As my sophomore year of college comes to a halt in a very unexpected way, I’ve started to reflect on the last six months of my life. In all honesty, sophomore year was a rollercoaster of highs and lows that I wasn’t fully prepared for. You might’ve already heard the expression “sophomore slump,” which refers to the unique, awkward time of a sophomore in college. You’re not a freshman where everything is new and exciting, but you’re not a junior or senior, so you don’t have validation in the real world quite yet. This is a strange in-between accompanied by slow-burning change. For some, their friend groups of freshmen year slowly go their separate ways while others deal with the reality of picking a major or career path. Many are faced with the decision to abandon long-time interests and must weigh the options of interest versus financial stability. It feels as if you’re entering the real world, but you’re not quite there yet.

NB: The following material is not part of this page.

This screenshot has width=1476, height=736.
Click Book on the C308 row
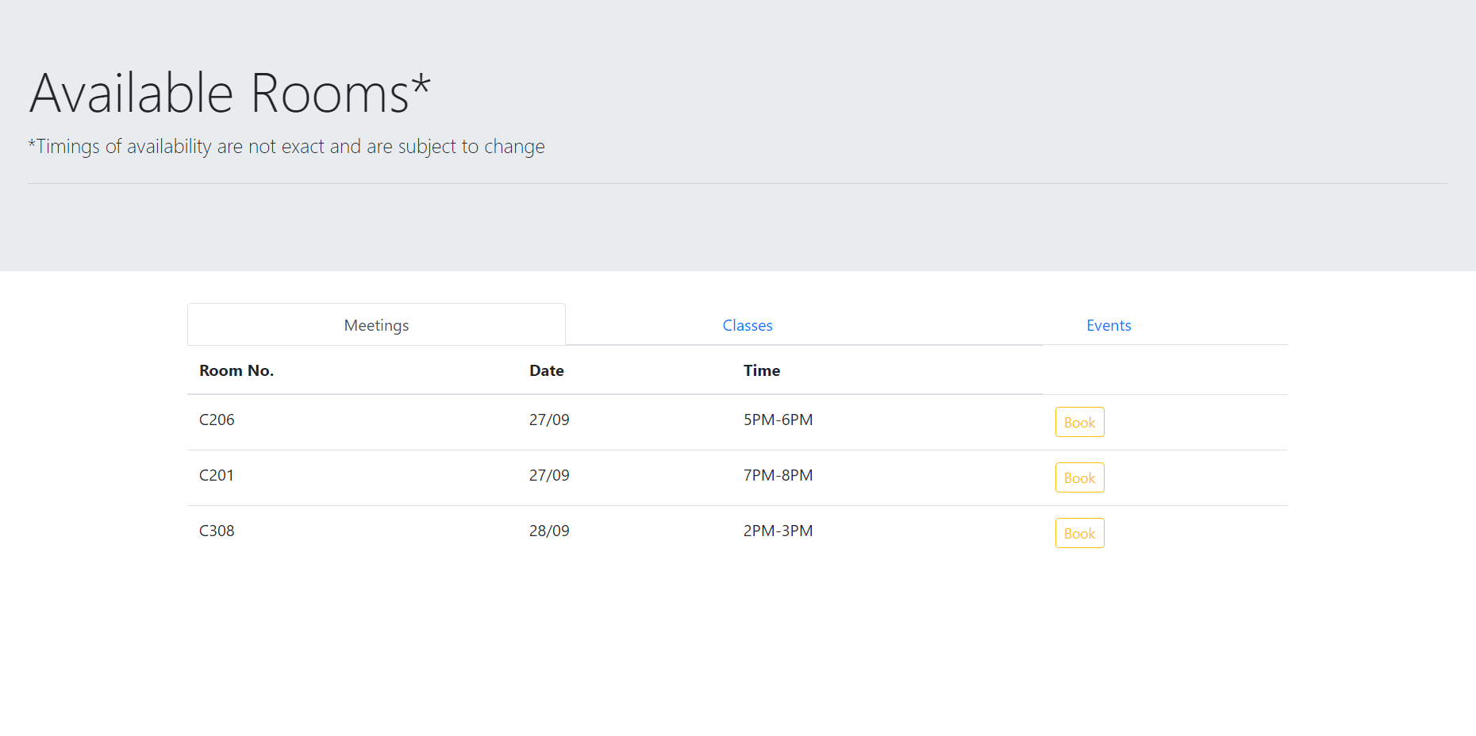click(x=1079, y=533)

After our first semester, I posted a forum and gave other college sophomores the opportunity to share with me their experiences. I received a large number of private messages telling me stories of sophomore year. The common trend was an unsettling feeling over minor changes that slowly add up. As a result, many sophomores feel unmotivated and unsure of their place in friendships and their school as a whole.

I heard of “sophomore slump” before this year, but I didn’t take it very seriously. Even if I did, I don’t think it is something you prepare for. Looking back, I think I expected to feel very comfortable and settled due to already having been in the city for a year. I was definitely surprised when I felt an overwhelming amount of change within my friend dynamics and the types of classes I took. Reality definitely set in after I was rejected from my major, journalism. I have another chance to apply but it forced me to decide on a back-up plan-something I hadn’t even considered before.

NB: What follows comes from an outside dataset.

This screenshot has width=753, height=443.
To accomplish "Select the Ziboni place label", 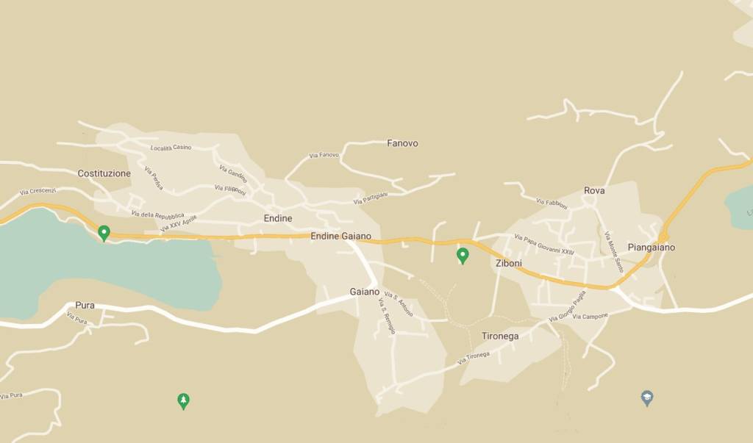I will click(509, 263).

I now realize I used the newness of freshman year to push away thoughts of planning my future. Of course, no one should feel obliged to have it all figured out, especially as a freshman adjusting to the major life change of college. But you hear a lot during your freshman year, “You have time, don’t worry about that” or “The answer will come as you take more classes and try more things.” While these are true to an extent, I think these ideas can mislead students. It gives freshmen the idea that time isn’t a factor when in reality 8 months to a year isn’t a very long time and will, unfortunately, come up very quickly. In a way, I’m very thankful I was rejected by my major. It made me sit down and define what I want to do with my life (at least short-term) and pushed me to explore alternative avenues.

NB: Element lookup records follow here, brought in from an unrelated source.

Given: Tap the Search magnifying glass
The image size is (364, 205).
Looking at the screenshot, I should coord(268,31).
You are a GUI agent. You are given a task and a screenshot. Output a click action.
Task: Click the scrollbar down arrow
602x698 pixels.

As a result, I started writing for different student orgs and worked for a modeling agency to decide if fashion and beauty was something I truly enjoyed. While doing this, I became incredibly insecure about my ability in the real workforce and some of my social interactions. This was all new territory and I felt like a fish out of water. This experience is obviously something different for everyone, but for me, I felt like I was constantly leaving my comfort zone, which was mentally exhausting at times. out of my comfort zone.

To be clear, I am not saying I disliked my sophomore year. There were some amazing highlights to my year such as directing a show, a job opportunity, and new writing orgs. I didn’t write this to scare incoming sophomores or put a bad light on my sophomore experience. I write this to remind other sophomores that they are not alone in this time of transition.

So what would be my best advice to an incoming sophomore? Take things one day at a time. Remember your major does not define what you do with your life by any means and you can also change it! (at least at most schools) If you’re experiencing friend changes, remember those who want to be in your life will make an effort to do so. If you feel unsettled, that’s okay too. This will pass and rest assured you are not the only one experiencing this. Sophomore year may not be the easiest at times, but it is a time of growth and in the end, I think that growth is worth some of the hardships you will face during the year.